Hat der Mindestlohn in der Wahrnehmung der Befragten zu mehr Lohngerechtigkeit geführt?

Eine qualitative Untersuchung im Auftrag des Sozio-oekonomischen Panels (SOEP)

Autor/innen

  • Ralf Himmelreicher Bundesanstalt für Arbeitsschutz und Arbeitsmedizin
  • Marleen von der Heiden AIC Berlin am CIEE Global Institute Berlin

Schlagworte:

Mindestlohn, Lohngerechtigkeit, Fokusgruppe, Non-Compliance, Beschäftigungshemmnisse, SOEP, Niedriglohn

Abstract

Nach objektiven Indikatoren hat sich in den letzten Jahren bei vielen Menschen in Deutschland eine Steigerung der Lebensqualität eingestellt. Doch wie sieht es bei der Betrachtung subjektiver Indikatoren aus? Hat die Einführung des Mindestlohns als absoluter Lohnuntergrenze zu mehr Lohngerechtigkeit geführt?

Zur Beantwortung dieser Frage wurden im Auftrag der SOEP-Gruppe des DIW Berlin im Sommer 2015 durch Infratest Sozialforschung Fokusgruppen-Interviews durchgeführt, an denen 31 Personen teilgenommen haben. Die Zielpopulation bestand aus nicht Erwerbstätigen und im Niedriglohnbereich Beschäftigten in Berlin, Leipzig und München.

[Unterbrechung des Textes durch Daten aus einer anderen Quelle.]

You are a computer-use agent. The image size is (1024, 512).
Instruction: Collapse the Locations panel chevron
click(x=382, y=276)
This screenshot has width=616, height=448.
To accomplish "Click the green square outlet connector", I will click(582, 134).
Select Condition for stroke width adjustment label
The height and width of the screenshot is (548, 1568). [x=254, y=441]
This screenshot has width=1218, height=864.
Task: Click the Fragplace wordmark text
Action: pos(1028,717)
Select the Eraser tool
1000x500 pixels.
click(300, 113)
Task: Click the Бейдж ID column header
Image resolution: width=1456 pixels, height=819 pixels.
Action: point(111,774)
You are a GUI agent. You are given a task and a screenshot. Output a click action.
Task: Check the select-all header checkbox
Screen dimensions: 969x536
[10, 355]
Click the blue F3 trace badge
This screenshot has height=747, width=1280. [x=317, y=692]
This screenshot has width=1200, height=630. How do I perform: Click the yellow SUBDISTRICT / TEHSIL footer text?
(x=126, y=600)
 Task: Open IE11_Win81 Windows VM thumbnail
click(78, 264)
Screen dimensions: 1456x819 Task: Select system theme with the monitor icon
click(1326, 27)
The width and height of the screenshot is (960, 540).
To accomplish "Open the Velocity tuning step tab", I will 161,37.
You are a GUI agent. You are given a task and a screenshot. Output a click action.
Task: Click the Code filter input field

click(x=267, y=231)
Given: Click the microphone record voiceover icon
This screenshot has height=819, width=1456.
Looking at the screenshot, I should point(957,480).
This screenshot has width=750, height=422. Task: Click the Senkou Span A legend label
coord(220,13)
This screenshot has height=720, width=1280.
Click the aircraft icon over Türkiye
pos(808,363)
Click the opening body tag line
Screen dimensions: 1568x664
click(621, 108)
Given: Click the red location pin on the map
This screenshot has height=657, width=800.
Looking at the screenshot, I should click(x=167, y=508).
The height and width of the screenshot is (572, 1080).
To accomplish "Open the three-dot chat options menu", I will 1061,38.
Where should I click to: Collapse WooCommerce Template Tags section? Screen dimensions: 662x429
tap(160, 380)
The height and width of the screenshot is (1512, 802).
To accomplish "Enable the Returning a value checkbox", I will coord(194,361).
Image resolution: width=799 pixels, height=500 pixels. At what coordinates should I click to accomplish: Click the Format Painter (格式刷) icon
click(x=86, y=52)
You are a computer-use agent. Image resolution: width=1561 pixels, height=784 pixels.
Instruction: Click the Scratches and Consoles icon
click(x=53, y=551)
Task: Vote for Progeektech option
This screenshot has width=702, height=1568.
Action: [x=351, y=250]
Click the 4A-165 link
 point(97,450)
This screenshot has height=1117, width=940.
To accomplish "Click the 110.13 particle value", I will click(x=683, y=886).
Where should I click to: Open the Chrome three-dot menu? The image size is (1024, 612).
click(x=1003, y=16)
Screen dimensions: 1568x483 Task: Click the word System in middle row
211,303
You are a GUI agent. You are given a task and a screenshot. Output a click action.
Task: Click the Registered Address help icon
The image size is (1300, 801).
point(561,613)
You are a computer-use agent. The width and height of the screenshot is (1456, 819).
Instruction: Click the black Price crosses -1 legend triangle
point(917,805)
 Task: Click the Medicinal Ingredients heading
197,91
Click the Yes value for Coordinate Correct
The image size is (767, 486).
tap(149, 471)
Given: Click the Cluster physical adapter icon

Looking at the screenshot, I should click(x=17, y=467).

Unter Berücksichtigung der Arbeitsmarktsituation der Teilnehmenden geht es vor allem darum herauszufinden, ob sie ihre eigene Entlohnung als gerecht einschätzen. In einem zweiten Schritt wird nach der Eignung des Mindestlohns als Instrument zur Herstellung von Lohngerechtigkeit gefragt. Schließlich geht es um die Erfahrungen der Befragten mit der Durchsetzung des Mindestlohns. Die Auswertung zeigt zunächst, dass Befragte ihre Arbeitsmarktsituation oftmals als perspektivlos einschätzen. Vor allem ältere Arbeitnehmerinnen und Arbeitnehmer sowie jene, die Kinder oder Angehörige betreuen oder gesundheitliche Probleme haben, fühlen sich am Arbeitsmarkt ungerecht behandelt. Wegen diesen Beschäftigungshemmnissen können sie oft nur wenige Stunden arbeiten oder gehen derzeit keiner Erwerbstätigkeit nach. Als positiv empfunden wird, dass der Mindestlohn das Einkommen für Geringverdiener erhöht, Lohndumping und Ausbeutung verhindern und für mehr Wertschätzung am Arbeitsplatz stehen kann. Die Befragten äußern jedoch die Befürchtung, dass durch den Mindestlohn Arbeitsplätze verloren gehen. Zudem würden Arbeitgeber die Ausnahmeregelungen als ›Schlupflöcher‹ nutzen, um den Mindestlohn zu umgehen. Außerdem besteht die Wahrnehmung, dass der Mindestlohn durch Arbeitszeitverkürzung und mit ›Tricks‹ umgangen wird.

Autor/innen-Biografien

Ralf Himmelreicher, Bundesanstalt für Arbeitsschutz und Arbeitsmedizin

Ralf Himmelreicher, PD Dr. habil., Privatdozent am Institut für Soziologie der FU Berlin und Senior Researcher in der Bundesanstalt für Arbeitsschutz und Arbeitsmedizin.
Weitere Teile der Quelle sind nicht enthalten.